And it is in stone, more nobly worked, that the Cistercian monks constructed the Abbey of Fontenay (a World Heritage Site); and that the little Medieval city of Semur-en-Auxois or the austere village of Flavigny-sur-Ozerain were built. Burgundy is a land of the Romans and it is in stone that they wrote their books and their beliefs: the large churches, as Vezelay, Tournus or Autun are at the center of a dense network of little roman churches and chapels that dot the countryside.
Gallo-Roman Burgundy:
Cities of the Dukes, land of the Romans and even before that, the land of the Celts and the Gallo-Romans.
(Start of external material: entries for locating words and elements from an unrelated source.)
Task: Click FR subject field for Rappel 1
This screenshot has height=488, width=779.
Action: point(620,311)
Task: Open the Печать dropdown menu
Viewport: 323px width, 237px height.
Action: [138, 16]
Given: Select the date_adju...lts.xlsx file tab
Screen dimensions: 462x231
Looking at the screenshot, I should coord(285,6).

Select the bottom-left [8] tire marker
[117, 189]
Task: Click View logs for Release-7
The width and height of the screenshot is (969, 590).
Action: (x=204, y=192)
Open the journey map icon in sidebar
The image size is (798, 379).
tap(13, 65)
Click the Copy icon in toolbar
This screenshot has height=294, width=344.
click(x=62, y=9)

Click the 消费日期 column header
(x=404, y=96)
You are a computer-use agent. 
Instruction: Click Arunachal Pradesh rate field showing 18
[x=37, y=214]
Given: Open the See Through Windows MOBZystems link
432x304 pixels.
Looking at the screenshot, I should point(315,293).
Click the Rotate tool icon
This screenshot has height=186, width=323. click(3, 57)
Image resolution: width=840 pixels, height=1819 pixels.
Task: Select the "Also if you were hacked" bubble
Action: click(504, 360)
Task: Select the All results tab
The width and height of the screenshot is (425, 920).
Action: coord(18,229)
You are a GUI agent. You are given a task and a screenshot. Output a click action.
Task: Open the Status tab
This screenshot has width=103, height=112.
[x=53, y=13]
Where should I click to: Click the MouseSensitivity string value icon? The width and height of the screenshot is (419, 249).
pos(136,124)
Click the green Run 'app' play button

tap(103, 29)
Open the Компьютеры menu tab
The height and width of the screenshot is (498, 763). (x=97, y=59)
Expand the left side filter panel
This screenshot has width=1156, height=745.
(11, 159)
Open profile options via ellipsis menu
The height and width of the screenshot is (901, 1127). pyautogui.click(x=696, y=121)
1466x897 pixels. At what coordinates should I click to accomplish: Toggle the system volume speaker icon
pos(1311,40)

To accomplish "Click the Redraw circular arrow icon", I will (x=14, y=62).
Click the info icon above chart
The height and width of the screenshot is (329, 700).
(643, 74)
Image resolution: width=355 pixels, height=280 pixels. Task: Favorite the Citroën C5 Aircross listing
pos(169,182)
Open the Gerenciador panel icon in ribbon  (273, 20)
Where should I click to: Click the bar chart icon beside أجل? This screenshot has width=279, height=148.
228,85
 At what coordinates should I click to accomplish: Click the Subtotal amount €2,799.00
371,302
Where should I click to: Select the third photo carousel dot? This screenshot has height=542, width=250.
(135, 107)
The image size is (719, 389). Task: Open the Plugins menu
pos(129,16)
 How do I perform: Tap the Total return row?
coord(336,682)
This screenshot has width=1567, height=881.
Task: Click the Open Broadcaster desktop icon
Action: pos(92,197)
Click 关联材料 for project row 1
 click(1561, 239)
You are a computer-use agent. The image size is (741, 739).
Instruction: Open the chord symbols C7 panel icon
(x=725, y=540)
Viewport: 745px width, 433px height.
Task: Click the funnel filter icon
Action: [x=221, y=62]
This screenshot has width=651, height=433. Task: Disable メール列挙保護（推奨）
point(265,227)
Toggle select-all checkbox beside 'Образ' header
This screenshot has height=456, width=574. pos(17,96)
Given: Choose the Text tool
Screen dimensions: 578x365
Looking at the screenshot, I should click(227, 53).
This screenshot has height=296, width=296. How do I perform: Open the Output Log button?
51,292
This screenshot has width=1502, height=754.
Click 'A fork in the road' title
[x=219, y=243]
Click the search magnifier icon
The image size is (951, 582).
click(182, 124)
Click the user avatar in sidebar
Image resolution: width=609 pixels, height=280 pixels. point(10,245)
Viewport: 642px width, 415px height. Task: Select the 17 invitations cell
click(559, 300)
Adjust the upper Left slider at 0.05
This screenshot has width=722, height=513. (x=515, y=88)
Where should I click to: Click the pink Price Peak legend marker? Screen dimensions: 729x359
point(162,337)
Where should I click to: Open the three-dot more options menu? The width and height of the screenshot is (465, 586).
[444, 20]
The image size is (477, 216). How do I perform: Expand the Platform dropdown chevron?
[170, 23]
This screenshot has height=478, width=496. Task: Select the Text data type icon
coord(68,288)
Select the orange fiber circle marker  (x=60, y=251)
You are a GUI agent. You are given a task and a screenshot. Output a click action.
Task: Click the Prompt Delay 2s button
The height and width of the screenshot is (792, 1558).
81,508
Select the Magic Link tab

Finally united to confront the Roman legions of Caesar, these tribes suffered a huge defeat in the battle led by Vercingétorix at Alésia. Burgundy is all that.
Vercingetorix in Alésia
The Tombs of the Dukes in Dijon
Later, in a world that urbanized, the Dukes of Burgundy:
The Dukes of the West, as they called themselves, were to give an extraordinary luster to their cities: Beaune and its Hospices; and above all their capital, Dijon, with its ducal palace and the Chartreuse de Champmol that is world famous because of its sculptural masterpiece of the Flemish Claus Sluter.
And one of the last, but not the least, charms of this region:
It is of course its wine, that of Chablis, of the Côte de Nuits or of the Côtes de Beaune … as well as the Côte Challonnaise.